'''

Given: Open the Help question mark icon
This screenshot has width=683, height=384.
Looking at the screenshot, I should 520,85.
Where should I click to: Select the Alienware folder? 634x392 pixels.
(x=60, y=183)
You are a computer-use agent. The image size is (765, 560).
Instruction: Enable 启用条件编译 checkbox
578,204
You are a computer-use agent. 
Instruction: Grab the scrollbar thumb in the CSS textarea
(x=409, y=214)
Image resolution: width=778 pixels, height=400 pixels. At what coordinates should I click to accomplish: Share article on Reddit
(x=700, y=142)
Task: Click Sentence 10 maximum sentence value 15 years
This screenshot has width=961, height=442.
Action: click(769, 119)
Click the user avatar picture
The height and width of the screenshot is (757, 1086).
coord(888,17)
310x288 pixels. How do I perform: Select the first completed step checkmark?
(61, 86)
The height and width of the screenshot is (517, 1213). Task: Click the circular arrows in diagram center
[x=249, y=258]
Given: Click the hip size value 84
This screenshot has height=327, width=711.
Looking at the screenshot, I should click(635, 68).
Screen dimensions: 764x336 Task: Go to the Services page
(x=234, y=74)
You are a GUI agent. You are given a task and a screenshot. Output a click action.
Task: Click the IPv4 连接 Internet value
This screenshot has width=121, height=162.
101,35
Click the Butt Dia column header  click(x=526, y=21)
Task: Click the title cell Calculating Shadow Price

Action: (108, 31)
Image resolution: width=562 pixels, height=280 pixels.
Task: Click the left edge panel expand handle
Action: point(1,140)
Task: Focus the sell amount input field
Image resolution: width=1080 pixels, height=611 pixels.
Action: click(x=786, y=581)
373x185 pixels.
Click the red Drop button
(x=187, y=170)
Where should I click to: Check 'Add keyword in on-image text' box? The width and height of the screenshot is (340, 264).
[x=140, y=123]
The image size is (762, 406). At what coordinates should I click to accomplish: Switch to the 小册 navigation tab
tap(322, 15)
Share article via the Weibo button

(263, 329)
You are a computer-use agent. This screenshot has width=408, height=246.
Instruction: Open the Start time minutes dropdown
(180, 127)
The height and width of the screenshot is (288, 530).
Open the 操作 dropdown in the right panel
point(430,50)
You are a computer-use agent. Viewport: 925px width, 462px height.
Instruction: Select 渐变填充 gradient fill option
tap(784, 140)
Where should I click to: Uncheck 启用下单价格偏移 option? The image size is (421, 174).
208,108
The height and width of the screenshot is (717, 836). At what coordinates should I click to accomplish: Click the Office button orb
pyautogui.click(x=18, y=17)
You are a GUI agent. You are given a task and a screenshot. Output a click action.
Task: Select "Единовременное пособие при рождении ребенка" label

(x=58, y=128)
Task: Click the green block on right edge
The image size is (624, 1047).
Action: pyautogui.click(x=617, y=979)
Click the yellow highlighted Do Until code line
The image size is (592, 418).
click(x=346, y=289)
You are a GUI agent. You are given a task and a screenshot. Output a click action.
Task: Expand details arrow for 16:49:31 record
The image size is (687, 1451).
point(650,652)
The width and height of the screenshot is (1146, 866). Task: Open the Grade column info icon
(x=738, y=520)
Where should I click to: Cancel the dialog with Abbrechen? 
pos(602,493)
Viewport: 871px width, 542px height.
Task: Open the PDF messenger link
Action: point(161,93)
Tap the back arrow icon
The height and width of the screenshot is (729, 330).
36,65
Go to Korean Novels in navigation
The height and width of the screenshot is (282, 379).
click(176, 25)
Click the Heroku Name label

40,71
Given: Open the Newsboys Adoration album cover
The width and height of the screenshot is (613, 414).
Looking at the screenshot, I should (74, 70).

'''

**Requirement**
Only the lines from the one containing "The image size is (624, 1047)." through the end of the entries above should be written out, exactly and in full.

**Exercise response**
The image size is (624, 1047).
Action: pyautogui.click(x=617, y=979)
Click the yellow highlighted Do Until code line
The image size is (592, 418).
click(x=346, y=289)
You are a GUI agent. You are given a task and a screenshot. Output a click action.
Task: Expand details arrow for 16:49:31 record
The image size is (687, 1451).
point(650,652)
The width and height of the screenshot is (1146, 866). Task: Open the Grade column info icon
(x=738, y=520)
Where should I click to: Cancel the dialog with Abbrechen? 
pos(602,493)
Viewport: 871px width, 542px height.
Task: Open the PDF messenger link
Action: point(161,93)
Tap the back arrow icon
The height and width of the screenshot is (729, 330).
36,65
Go to Korean Novels in navigation
The height and width of the screenshot is (282, 379).
click(176, 25)
Click the Heroku Name label

40,71
Given: Open the Newsboys Adoration album cover
The width and height of the screenshot is (613, 414).
Looking at the screenshot, I should (74, 70).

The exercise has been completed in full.